Flotsam and jetsam

The other day I was looking through an old sketchbook of my grandma’s, and I found a wee little oil painting tucked away inside. It was a still life of a vase of flowers that she had created – about a 3″x5″ piece. It made me think about all of the art pieces I’ve lugged around from move to move since college. A lot of them are in a huge monstrosity of a portfolio that features a not-so-convenient handle on one side only. After a few moves my brother-in-law Paul would refuse to carry it, as it weighs a ton. Some of my larger work is in wrapped in plastic with duct tape, which has held up remarkably well during each move. A few more are in heavy-duty paper envelopes.

What I was mainly thinking about was what would happen to those pieces after I die. Not morbidly thinking about death, but curious as to the future burden I might be passing to my kids. I’ve got a few of my grandma’s paintings and art books – not sure what happened to all the rest. I’m sure my mom and aunt have a lot. I’d always hung on to all of my work, with delusions of grandeur that I would someday be as famous as Picasso and every piece within would be worth thousands, if not millions! (Hey, I guess I still kind of have that dream, but it’s probably more that I am a packrat.)
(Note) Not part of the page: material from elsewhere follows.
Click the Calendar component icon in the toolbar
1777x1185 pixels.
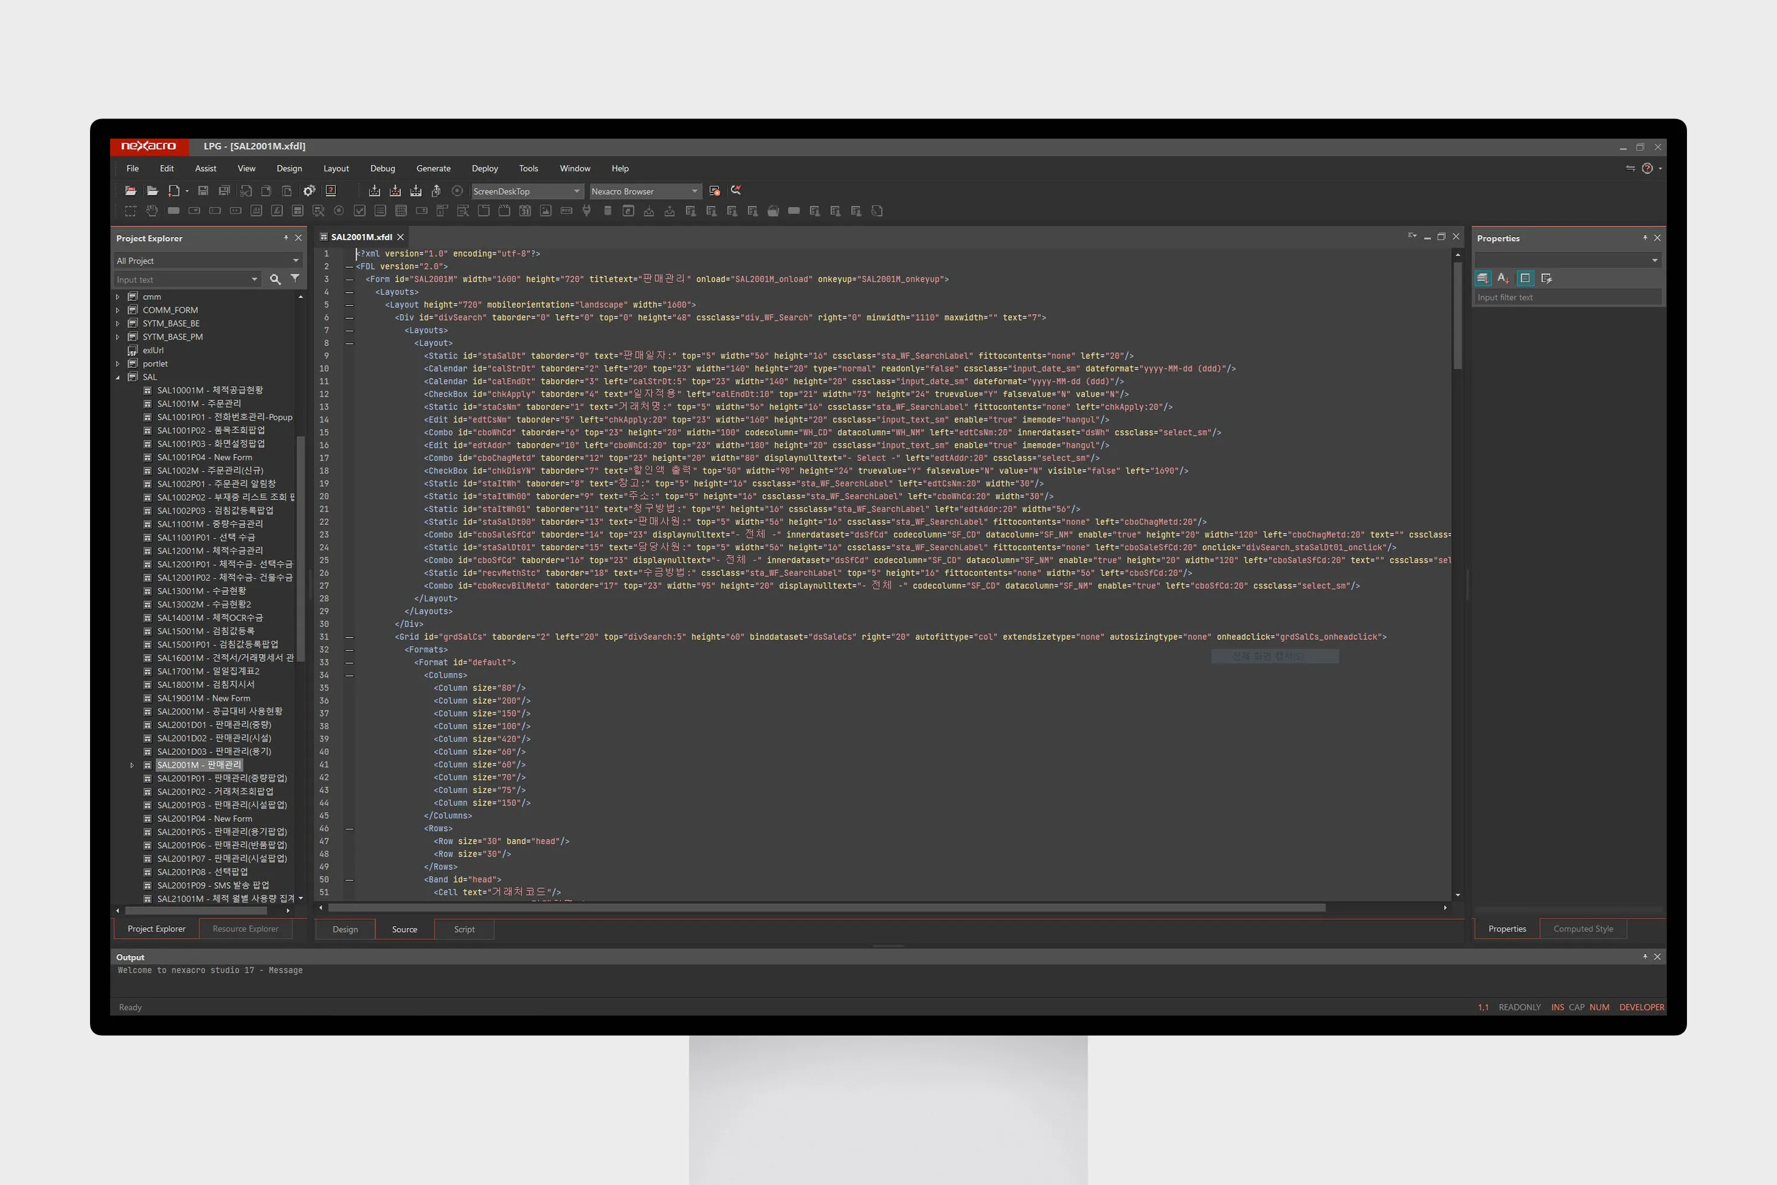[x=525, y=211]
So…what to do about all of these pieces? I was looking through them a few weeks ago, and found several that I still like that were quite good. Others that looked to be a rush for a school project deadline. What I need to do with them is get them into some sort of decent storage system. Kind of like a flat file storage I’m thinking. I then would probably like to start digitally archiving them, and post them on here. I think I could probably sell some of them, but it’s weird to think of selling something that I’ve had for so long. For some reason the longer I’ve had something, the harder it is to let go.

That wee little painting I found? I gave it to my five year old daughter, a great artist in the making. She put it up in her room on her art carousel container. I’ll bet her great-grandma is looking down and smiling at that. It’s pretty cool to have something that’s been hidden for so long bring joy.